Nov. 11, 1992 Marc Tucker (President – National Center of Education and the Economy - NCEE) sends the infamous “Dear Hillary” letter.
(After you've read this post, go to "Who is behind Common Core?"
to see who else is working to take over America's education system.
On Sept. 25, 1998, Rep. Bob Schaffer placed in the Congressional Record an 18-page letter that has become famous as Marc Tucker's "Dear Hillary" letter. It lays out the master plan of the Clinton Administration to take over the entire U.S. educational system so that it can serve national economic
planning of the workforce.
The "Dear Hillary" letter, written on Nov. 11, 1992 by Marc Tucker, president of the National Center on Education and the Economy (NCEE), lays out a plan "to remold the entire American system" into "a seamless web that literally extends from cradle to grave and is the same system for everyone," coordinated by "a system of labor market boards at the local, state and federal levels" where curriculum and "job matching" will be handled by counselors "accessing the integrated computer-based program."
Dear Hillary Letter Download "The Marc Tucker 'Dear Hillary Letter' " (pdf)
This letter clearly laid out a plan "to remold the entire American system" where curriculum and "job matching" will be handled by government functionaries controlled primarily by the President and others in the United States executive branch who form partnerships with selected private corporate companies and foundations. This is now the blueprint for the Common Core plan.
From Marc Tucker - Nov. 11, 1992
18 page letter lays out a plan to
"Remold the entire American System" into
"a seamless web that literally extends from Cradle to grave and is the same system for everyone."
Coordinated by
"a system of labor market boards at the local, state and federal levels"
where curriculum and
"job matching"
will be handled by councelors
"accessing the integrated computer-based program.
Tucker's plan would change the mission of the schools from teaching children academic basics and knowledge to training them to serve the global economy in jobs selected by workforce boards. Very little in this comprehensive plan has anything to do with teaching school children how to read, write, or calculate.

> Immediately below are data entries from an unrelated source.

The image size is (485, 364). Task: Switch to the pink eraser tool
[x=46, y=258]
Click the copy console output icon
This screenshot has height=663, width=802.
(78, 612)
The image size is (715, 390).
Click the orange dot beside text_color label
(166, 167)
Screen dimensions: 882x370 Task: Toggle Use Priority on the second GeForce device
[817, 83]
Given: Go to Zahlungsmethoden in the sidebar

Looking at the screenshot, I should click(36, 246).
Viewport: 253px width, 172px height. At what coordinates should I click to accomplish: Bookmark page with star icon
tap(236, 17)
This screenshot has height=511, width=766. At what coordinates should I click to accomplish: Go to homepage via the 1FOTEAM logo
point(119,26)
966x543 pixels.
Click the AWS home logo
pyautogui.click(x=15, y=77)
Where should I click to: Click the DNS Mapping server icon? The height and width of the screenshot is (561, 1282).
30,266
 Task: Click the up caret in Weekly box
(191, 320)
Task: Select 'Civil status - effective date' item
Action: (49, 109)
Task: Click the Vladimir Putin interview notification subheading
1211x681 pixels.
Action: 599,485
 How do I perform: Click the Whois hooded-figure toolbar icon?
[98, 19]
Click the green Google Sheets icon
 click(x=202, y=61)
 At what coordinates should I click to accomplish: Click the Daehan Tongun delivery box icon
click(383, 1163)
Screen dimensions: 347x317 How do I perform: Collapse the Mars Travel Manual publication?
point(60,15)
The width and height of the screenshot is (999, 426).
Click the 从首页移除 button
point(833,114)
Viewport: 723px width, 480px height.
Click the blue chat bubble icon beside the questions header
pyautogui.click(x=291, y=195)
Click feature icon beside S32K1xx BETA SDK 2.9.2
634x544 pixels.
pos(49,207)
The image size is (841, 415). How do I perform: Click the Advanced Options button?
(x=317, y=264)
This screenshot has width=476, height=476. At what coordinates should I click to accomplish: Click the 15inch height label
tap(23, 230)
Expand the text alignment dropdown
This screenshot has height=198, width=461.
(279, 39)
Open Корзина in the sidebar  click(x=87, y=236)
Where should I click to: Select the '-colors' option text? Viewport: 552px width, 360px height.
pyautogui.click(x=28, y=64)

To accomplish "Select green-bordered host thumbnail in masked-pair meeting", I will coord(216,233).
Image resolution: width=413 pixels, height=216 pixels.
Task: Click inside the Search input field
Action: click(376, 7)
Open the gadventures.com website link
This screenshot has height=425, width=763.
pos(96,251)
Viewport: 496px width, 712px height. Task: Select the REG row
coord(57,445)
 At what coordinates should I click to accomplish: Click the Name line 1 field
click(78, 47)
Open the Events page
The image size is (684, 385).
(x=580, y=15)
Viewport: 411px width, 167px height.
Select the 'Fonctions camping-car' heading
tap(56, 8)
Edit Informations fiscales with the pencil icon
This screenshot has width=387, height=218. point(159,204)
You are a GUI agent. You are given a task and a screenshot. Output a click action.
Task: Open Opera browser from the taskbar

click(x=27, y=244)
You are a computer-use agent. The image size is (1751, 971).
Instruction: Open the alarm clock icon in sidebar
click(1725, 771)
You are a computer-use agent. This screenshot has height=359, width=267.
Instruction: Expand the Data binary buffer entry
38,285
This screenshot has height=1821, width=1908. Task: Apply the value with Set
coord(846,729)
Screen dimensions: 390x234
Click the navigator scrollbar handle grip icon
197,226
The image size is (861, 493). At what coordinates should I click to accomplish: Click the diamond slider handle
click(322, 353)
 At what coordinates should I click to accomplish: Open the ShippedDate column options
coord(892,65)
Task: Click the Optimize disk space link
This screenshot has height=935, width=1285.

Tucker's ambitious plan was implemented in three laws passed by Congress and signed by President Clinton in 1994: the Goals 2000: Educate America Act, the School-to-Work Act, and the fifth reauthorization of the Elementary and Secondary Education Act. These laws establish the following mechanisms to restructure the public schools throughout America:
1. Bypass all elected officials on school boards and in State legislatures by making federal funds flow to the Governor and his appointees on workforce development boards.
2. Use a computer database, a.k.a. "a labor market information system," into which school personnel would scan all information about every schoolchild and his family, identified by the child's social security number: academic, medical, mental, psychological, behavioral, and interrogations by counselors. The computerized data would be available to the school, the government, and future employers.
3. Use "national standards" and "national testing" to cement national control of tests, assessments, school honors and rewards, financial aid, and the Certificate of Initial Mastery (CIM), which is designed to replace the high school diploma.
Designed on the German system, the Tucker plan is to train children in specific jobs to serve the workforce and the global economy instead of to educate them so they can make their own life choices.